Off Balance Sheet Financing

Can someone please tell me once and for all how to deal with this: Company sold $500 in receivables review of footnotes revelas credit risk was not transferred on sale Why would someone decrease cash flow from operations and increase CFF to deal with this? Also generally how would an analyst deal with it. From my understanding it’s: Increase Current Assets Increase Current Liab and that’s it.

When they sold the receivables, they probably logged the incoming cash as cash flow from operations. You should undo that by subtracting it from CFO. Really it’s a collateralized loan, so the inflow belongs in CFF, to which it should be added. Your balance sheet adjustments are correct – A/R and short-term debt should be increased.

because the decrease of receivables have been recorded as increase of operation cashflow, but the transaction should be considered no more than collateral borrowing. So the cash inflow should be seen as a financing activity. that is why the operation cashflow should go down and the CFF should go up as an adjustment. also increase assets and liab.

yup, thats exactly it… just remember: Company sold $500 in receivables

How many cents on the dollar does the firm usually sell those receivables for? Why would the purchasing firm (in CFAI test: normally a financial institution or investor group) want to take on the potential risk of not being paid (if the allowance for doubtful A/R is high in comparision to the sell of the receivables)?

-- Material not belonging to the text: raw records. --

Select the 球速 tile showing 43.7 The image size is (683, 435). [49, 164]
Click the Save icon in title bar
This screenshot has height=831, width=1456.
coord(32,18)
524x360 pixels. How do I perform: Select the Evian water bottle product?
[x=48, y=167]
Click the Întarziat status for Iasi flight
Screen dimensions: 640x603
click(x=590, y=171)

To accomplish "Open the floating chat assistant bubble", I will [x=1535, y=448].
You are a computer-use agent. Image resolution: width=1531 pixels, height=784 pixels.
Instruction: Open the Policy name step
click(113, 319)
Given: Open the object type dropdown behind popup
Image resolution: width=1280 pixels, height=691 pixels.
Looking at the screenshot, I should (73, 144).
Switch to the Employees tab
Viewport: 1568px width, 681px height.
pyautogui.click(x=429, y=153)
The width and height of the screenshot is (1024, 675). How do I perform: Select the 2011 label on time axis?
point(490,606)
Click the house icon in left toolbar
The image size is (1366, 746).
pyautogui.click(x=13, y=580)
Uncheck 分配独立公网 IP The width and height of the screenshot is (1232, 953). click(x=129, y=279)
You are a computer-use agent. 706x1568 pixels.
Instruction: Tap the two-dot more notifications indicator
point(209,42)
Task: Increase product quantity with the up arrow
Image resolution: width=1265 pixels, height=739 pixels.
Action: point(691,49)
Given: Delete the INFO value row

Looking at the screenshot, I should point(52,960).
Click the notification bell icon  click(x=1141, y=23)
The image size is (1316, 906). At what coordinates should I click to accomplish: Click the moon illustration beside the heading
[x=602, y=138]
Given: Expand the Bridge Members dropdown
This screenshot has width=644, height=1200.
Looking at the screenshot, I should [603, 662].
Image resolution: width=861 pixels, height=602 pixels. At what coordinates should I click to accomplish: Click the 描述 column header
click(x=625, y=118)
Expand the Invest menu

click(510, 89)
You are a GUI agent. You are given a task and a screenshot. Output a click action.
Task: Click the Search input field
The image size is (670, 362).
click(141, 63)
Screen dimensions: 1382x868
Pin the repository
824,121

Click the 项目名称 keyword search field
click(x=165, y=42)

Cents on the dollar depends on the types of receiveables. Many companies deal with potentially bad receivables by requiring they are replaced with non-past-due receivables (agreement may state receivables over 90 days past due are replaced by current receiables, mitigating risk to buyer)

And the company selling them. If people buy unsecured debt why wouldn’t they buy debt with some collateral? Somewhere out there is probably some study about the quality of sold receivables as debt but I’ll bet the recovery value is really high for most receivables because your first creditors are a diverse (hopefully) lot and then you have a pretty junior claim on the company which is still worth something even in dire circumstances. Anybody know the real story?

Receivables and inventory are considered very high quality collateral in most cases. For asset backed lending, the haircut on value might only be 25%. Compare that to up to 75% for fixed assets.

If I’m not wrong, I think this question refers to a factoring company buying the receivables at a certain discount in order to help the selling company smoothen its cashflows and assist in building working capital… in some cases they charge a fee. But is it to be considered as a collateralized loan?

This is the “find the economic reality” sort of FSA. Selling receivables with recourse is economically the same as borrowing money and putting up your receivables as collateral. If you recognize those are the same, you would take the sale of receivables and add the amount back to short-term debt.